(Available data Opens)

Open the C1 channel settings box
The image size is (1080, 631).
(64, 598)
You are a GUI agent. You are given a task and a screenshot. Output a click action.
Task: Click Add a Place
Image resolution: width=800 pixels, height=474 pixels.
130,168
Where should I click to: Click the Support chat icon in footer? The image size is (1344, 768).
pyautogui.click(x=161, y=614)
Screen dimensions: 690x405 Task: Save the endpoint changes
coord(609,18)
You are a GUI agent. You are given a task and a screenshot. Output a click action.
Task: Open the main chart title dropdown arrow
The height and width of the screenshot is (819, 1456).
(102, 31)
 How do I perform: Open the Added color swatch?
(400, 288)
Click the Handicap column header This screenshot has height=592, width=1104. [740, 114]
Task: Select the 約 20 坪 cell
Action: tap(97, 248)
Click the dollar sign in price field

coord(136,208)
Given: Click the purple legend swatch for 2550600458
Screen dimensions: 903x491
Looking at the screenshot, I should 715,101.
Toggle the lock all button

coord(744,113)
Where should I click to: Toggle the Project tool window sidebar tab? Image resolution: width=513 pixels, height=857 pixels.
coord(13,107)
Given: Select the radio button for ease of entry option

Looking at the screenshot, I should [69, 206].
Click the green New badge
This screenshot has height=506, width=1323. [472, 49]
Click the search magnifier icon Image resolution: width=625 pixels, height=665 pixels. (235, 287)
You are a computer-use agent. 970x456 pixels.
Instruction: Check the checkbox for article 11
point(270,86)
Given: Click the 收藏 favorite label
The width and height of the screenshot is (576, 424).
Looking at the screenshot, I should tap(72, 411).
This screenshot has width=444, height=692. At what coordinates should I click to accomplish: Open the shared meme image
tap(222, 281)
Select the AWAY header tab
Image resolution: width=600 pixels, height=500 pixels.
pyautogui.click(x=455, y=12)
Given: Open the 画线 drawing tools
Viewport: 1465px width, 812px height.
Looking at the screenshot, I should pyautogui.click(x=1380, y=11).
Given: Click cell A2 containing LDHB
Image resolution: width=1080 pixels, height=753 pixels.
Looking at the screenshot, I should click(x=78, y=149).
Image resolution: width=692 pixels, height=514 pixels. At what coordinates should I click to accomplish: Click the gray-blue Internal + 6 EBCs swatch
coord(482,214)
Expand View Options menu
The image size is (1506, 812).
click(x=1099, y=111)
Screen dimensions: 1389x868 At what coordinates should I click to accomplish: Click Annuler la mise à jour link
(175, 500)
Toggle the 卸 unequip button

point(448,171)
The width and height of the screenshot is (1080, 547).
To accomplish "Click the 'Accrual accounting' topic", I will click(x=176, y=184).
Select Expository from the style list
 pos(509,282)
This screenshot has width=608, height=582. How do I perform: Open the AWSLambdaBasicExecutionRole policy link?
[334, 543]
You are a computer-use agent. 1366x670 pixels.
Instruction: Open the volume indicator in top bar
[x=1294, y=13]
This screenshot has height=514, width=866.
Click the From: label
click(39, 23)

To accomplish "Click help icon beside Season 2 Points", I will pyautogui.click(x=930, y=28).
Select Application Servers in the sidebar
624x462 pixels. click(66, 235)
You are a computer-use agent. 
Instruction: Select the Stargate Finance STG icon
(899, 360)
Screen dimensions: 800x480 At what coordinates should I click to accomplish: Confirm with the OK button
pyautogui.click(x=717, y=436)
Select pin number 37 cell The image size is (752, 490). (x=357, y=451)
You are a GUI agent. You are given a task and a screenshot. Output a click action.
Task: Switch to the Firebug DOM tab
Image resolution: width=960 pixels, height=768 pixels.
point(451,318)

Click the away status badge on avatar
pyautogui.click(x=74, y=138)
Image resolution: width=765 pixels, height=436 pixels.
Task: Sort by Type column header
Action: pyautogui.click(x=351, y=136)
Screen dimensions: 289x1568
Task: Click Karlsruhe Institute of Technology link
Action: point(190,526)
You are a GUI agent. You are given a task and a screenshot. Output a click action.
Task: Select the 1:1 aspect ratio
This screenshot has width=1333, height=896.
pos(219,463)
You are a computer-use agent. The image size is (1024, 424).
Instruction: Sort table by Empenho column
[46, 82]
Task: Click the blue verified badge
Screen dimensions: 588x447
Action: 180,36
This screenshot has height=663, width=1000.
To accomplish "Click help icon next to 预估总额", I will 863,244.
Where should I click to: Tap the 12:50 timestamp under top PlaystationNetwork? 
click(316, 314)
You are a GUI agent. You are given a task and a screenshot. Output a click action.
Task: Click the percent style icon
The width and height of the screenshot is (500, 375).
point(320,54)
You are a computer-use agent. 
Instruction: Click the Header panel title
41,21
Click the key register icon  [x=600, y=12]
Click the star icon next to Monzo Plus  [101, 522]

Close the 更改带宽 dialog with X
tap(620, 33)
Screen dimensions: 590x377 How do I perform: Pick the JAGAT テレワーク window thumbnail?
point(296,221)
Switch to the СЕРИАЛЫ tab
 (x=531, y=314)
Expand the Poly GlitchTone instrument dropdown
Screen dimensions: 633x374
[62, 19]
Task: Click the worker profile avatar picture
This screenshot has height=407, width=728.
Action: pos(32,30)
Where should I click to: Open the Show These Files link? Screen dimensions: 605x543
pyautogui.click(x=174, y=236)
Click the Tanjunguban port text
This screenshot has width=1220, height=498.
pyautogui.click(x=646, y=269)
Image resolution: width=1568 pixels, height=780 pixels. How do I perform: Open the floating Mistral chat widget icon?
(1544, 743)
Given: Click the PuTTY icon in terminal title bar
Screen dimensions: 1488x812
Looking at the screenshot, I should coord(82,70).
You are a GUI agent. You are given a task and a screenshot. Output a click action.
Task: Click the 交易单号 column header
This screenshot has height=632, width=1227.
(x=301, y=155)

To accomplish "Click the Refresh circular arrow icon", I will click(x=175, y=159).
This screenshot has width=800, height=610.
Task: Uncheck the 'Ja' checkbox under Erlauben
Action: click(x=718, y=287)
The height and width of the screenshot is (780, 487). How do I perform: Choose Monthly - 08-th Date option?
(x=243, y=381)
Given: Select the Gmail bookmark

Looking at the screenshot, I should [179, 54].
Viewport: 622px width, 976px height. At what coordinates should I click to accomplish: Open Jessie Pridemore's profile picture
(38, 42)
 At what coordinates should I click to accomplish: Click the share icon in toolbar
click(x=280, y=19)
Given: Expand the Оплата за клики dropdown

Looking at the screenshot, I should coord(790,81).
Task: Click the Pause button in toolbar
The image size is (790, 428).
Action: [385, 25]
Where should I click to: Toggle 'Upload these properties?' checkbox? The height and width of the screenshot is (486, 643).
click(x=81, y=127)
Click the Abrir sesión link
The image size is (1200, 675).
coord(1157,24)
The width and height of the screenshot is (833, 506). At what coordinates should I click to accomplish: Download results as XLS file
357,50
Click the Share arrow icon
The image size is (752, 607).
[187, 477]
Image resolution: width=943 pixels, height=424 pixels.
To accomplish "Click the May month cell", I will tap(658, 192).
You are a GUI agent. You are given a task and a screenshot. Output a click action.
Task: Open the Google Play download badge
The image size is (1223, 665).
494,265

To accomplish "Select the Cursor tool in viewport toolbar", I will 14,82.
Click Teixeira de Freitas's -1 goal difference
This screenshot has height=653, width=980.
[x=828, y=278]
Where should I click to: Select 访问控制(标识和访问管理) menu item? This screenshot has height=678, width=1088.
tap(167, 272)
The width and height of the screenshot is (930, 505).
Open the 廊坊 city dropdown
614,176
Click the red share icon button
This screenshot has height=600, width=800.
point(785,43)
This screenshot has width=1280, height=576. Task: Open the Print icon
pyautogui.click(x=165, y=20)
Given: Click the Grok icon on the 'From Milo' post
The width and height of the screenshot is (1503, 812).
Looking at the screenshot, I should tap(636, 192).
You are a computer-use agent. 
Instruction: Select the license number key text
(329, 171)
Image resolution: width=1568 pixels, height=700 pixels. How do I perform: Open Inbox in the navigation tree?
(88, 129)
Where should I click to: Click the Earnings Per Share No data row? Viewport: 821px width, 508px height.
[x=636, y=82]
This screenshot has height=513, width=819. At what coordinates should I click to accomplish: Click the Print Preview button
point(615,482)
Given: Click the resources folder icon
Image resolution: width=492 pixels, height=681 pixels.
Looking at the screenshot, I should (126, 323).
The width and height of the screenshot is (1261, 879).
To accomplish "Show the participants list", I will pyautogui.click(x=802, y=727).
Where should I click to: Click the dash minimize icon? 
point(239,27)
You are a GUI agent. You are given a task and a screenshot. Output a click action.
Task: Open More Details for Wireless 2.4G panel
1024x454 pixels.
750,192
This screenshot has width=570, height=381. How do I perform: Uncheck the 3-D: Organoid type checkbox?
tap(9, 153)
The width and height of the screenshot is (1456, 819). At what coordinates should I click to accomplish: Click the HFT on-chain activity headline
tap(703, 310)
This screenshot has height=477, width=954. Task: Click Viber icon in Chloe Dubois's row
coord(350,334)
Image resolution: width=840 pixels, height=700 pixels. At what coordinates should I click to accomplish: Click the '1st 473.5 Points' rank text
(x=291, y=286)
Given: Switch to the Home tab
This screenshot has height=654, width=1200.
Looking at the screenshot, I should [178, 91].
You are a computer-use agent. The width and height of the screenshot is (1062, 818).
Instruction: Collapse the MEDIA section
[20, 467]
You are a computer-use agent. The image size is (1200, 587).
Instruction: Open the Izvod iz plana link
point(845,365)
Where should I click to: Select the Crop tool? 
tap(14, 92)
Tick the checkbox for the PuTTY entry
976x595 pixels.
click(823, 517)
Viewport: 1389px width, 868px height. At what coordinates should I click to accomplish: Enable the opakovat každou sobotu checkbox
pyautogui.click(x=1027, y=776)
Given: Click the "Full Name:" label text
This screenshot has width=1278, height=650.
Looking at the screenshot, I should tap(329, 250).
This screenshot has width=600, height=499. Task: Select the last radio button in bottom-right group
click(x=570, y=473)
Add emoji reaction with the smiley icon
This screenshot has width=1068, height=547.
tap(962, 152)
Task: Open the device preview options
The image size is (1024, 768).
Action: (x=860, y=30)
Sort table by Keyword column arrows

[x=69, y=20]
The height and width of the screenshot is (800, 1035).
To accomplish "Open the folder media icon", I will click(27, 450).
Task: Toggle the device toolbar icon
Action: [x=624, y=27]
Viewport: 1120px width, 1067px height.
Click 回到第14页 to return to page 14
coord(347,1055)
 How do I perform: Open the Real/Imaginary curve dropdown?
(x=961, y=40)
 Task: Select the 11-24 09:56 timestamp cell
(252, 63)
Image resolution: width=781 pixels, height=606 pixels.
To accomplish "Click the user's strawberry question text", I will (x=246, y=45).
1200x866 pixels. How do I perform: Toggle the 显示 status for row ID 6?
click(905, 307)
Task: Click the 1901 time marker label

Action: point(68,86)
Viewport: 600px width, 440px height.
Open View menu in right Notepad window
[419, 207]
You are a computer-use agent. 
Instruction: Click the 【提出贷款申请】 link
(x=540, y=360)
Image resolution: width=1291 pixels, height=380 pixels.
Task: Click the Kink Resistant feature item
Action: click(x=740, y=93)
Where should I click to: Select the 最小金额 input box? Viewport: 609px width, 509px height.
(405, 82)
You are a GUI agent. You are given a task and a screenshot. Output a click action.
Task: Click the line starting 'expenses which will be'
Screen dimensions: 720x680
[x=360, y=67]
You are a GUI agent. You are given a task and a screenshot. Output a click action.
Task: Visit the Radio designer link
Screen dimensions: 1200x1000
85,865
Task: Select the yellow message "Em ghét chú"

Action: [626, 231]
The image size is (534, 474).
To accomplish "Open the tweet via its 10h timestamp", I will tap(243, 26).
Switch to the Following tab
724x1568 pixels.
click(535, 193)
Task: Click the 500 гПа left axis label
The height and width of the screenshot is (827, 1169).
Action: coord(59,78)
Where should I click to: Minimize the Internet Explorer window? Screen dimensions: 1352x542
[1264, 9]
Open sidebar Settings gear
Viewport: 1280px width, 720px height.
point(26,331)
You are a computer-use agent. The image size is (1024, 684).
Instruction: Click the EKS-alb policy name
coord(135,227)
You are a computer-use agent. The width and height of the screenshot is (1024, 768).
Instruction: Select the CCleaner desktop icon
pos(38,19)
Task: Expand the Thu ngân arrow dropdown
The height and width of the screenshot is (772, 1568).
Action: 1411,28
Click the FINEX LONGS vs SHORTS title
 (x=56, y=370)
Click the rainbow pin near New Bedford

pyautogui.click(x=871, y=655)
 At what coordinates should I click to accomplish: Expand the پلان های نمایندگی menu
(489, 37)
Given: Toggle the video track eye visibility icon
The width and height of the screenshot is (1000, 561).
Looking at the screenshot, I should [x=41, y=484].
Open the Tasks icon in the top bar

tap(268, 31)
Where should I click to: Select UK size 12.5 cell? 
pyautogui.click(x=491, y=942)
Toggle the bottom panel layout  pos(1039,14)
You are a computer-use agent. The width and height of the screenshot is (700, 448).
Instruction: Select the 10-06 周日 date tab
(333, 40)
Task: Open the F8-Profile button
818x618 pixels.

(Available data Closes)

** Required work **
Make a tally of the lines in this data that include the string "computer", and answer with that tally alone.

** Your response **
12